In the years since, TwispWorks has remodeled and leased 26,000 square feet of formerly vacant buildings, developed programs to help small businesses and bolster the local economy, and provided space for a variety of tenants such as the Valley Teen Center, artist studios and small start-up businesses and manufacturing companies.

 

Private funding

Nearly all of the funding for TwispWorks, including the initial purchase of the property, has come from private sources, Stork said.

“No money comes to TwispWorks from the Town of Twisp. Moreover, no public funds help with operation of the site; the federal funds we have received have been devoted to capital improvements,” said a memorandum presented to the Twisp Council.

“We are working almost exclusively with private money. But because we’re a public agency, the minute the money is in a bank account, it’s treated as public money,” Stork said in an interview.
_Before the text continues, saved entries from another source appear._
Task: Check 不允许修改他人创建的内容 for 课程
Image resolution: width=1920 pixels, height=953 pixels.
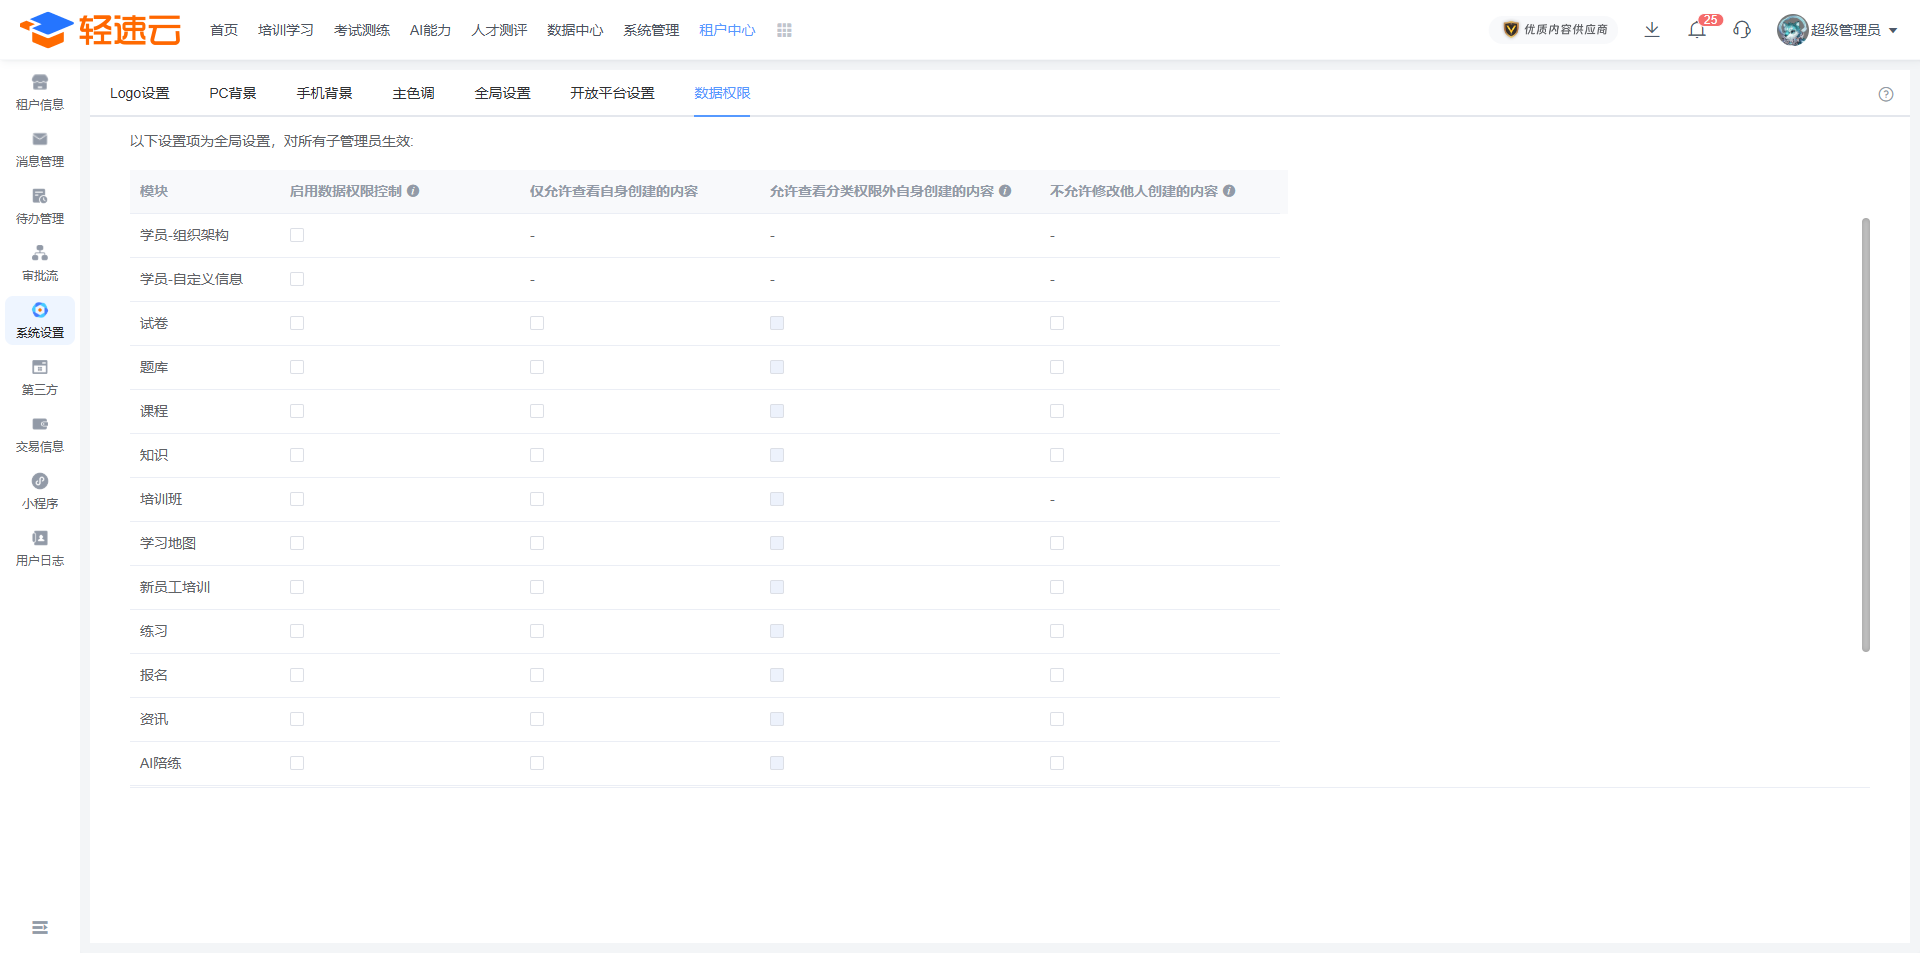Action: tap(1057, 411)
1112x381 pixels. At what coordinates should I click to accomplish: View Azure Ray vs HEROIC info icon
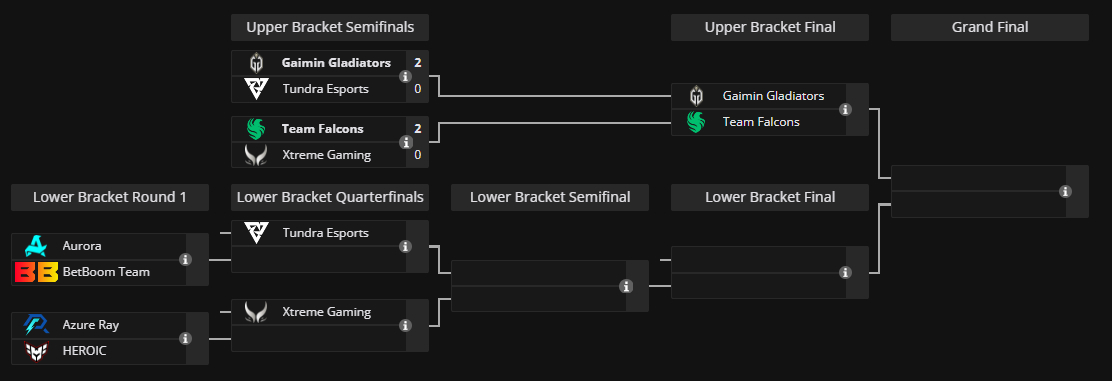[186, 338]
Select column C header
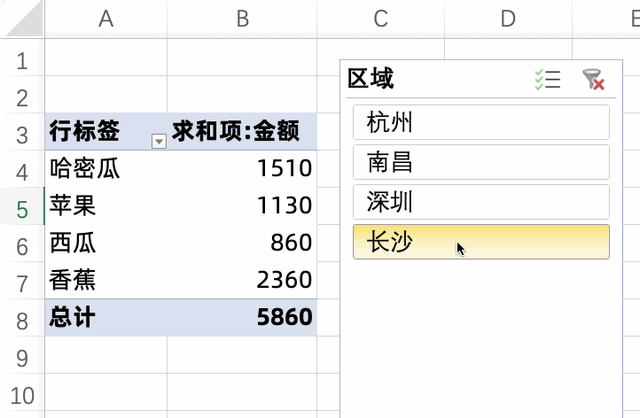Viewport: 640px width, 418px height. [x=380, y=18]
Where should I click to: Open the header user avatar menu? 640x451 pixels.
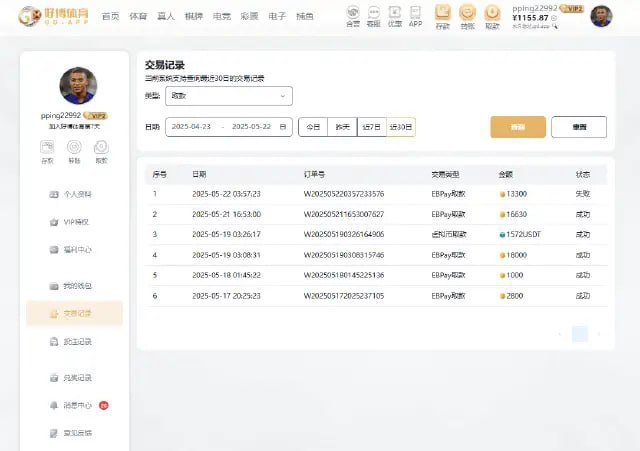(601, 16)
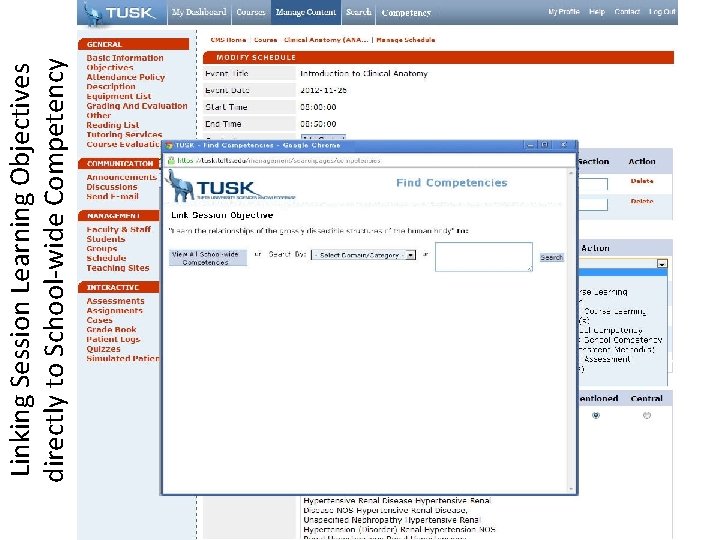Screen dimensions: 720x540
Task: Expand the Action dropdown arrow
Action: click(x=662, y=264)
That means that TwispWorks can’t negotiate agreements that would make development faster and less expensive, Stork said.

“For example, if we were to have a lease agreement with a tenant that is common in the commercial world, a negotiation can be made with the tenant who is going to occupy the space to reduce the rent in recognition of improvements made by the tenant to the space,” Stork said.

But because TwispWorks is a PDA, “tenants would have to follow public bidding rules to get that work done. It would have to be treated as a public works project, with rules applying to wages that have to be paid and the public bidding process.”

Similarly, TwispWorks isn’t allowed to accept the work of a skilled volunteer who might offer to work at no cost on renovation of a building, Stork said.

TwispWorks was informed by the state auditor’s office that it can’t even legally give T-shirts as a gift of appreciation to volunteers who work on the property, Stork said.

“It’s a small example of the reality that we are essentially functioning as a nonprofit, but not allowed to do what nonprofits can do,” she said.

“Our status as a public entity, while conferring the advantages of credibility and community commitment during our start-up phase, has become a limiting factor,” said the TwispWorks memorandum. “What we have achieved comes at a price. Studies show that public sector development as a whole costs 20-25 percent more than equivalent private development.”

A nonprofit organization called TwispWorks Foundation was formed last year to raise funds to support continued development of TwispWorks. Stork said the organization has been “minimally active.”

The TwispWorks board envisions transferring ownership of TwispWorks to the foundation and retaining the same mission as the PDA.

“Our charter is pretty clear that the PDA has the right to buy and sell real estate. The PDA has authority to sell to a nonprofit organization,” Stork said.

Exactly what steps are necessary for that sale to take place aren’t clear, Stork said. The TwispWorks administration and board first wanted to make sure that they had the endorsement of the Twisp Town Council, which appoints members to the TwispWorks board of directors, before moving ahead.

Mayor Soo Ing-Moody said the town would consult its attorney regarding the proposal.

Plans for TwispWorks’ future include renovating and leasing the remaining 16,000 square feet of covered space on the campus. Stork said private donors have committed to supporting TwispWorks through the end of 2018. At that point, the campus is expected to be self-sufficient, with rental income covering the costs of operating the buildings and grounds.

Stork said long-term plans call for programs operated on campus by TwispWorks to be supported in part through community donations and grants.